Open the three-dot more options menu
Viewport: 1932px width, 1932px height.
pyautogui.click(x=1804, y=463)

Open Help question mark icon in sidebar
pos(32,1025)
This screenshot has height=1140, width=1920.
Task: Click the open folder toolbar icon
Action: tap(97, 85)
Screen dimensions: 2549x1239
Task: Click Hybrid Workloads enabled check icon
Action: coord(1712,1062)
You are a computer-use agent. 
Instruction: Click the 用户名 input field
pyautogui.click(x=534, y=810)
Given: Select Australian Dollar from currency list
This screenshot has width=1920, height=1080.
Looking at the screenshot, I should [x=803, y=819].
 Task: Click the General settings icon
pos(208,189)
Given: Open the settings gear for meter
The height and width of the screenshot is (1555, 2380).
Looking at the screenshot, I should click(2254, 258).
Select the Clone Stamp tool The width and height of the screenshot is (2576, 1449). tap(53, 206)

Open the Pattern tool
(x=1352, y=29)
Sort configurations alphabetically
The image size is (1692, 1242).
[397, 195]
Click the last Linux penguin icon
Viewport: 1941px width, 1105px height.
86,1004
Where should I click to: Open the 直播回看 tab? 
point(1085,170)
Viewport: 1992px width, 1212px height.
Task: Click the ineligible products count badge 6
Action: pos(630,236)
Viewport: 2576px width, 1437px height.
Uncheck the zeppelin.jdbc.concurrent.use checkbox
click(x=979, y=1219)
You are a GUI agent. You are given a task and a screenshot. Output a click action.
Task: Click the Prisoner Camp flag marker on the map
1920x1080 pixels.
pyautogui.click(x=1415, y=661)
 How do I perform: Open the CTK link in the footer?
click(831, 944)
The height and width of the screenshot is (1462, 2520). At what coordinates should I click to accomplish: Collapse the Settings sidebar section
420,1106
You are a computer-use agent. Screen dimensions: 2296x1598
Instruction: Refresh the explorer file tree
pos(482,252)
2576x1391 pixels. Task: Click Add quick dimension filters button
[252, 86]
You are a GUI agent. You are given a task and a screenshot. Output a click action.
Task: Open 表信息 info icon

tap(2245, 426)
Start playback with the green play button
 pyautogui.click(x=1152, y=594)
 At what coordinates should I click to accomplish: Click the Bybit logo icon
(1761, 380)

(Exercise directions)
Each line of the listing must appear in the answer exactly as above.

(Exercise solution)
Open the three-dot more options menu
Viewport: 1932px width, 1932px height.
pyautogui.click(x=1804, y=463)

Open Help question mark icon in sidebar
pos(32,1025)
This screenshot has height=1140, width=1920.
Task: Click the open folder toolbar icon
Action: tap(97, 85)
Screen dimensions: 2549x1239
Task: Click Hybrid Workloads enabled check icon
Action: coord(1712,1062)
You are a computer-use agent. 
Instruction: Click the 用户名 input field
pyautogui.click(x=534, y=810)
Given: Select Australian Dollar from currency list
This screenshot has width=1920, height=1080.
Looking at the screenshot, I should [x=803, y=819].
 Task: Click the General settings icon
pos(208,189)
Given: Open the settings gear for meter
The height and width of the screenshot is (1555, 2380).
Looking at the screenshot, I should click(2254, 258).
Select the Clone Stamp tool The width and height of the screenshot is (2576, 1449). tap(53, 206)

Open the Pattern tool
(x=1352, y=29)
Sort configurations alphabetically
The image size is (1692, 1242).
[397, 195]
Click the last Linux penguin icon
Viewport: 1941px width, 1105px height.
86,1004
Where should I click to: Open the 直播回看 tab? 
point(1085,170)
Viewport: 1992px width, 1212px height.
Task: Click the ineligible products count badge 6
Action: pos(630,236)
Viewport: 2576px width, 1437px height.
Uncheck the zeppelin.jdbc.concurrent.use checkbox
click(x=979, y=1219)
You are a GUI agent. You are given a task and a screenshot. Output a click action.
Task: Click the Prisoner Camp flag marker on the map
1920x1080 pixels.
pyautogui.click(x=1415, y=661)
 How do I perform: Open the CTK link in the footer?
click(831, 944)
The height and width of the screenshot is (1462, 2520). At what coordinates should I click to accomplish: Collapse the Settings sidebar section
420,1106
You are a computer-use agent. Screen dimensions: 2296x1598
Instruction: Refresh the explorer file tree
pos(482,252)
2576x1391 pixels. Task: Click Add quick dimension filters button
[252, 86]
You are a GUI agent. You are given a task and a screenshot. Output a click action.
Task: Open 表信息 info icon

tap(2245, 426)
Start playback with the green play button
 pyautogui.click(x=1152, y=594)
 At what coordinates should I click to accomplish: Click the Bybit logo icon
(1761, 380)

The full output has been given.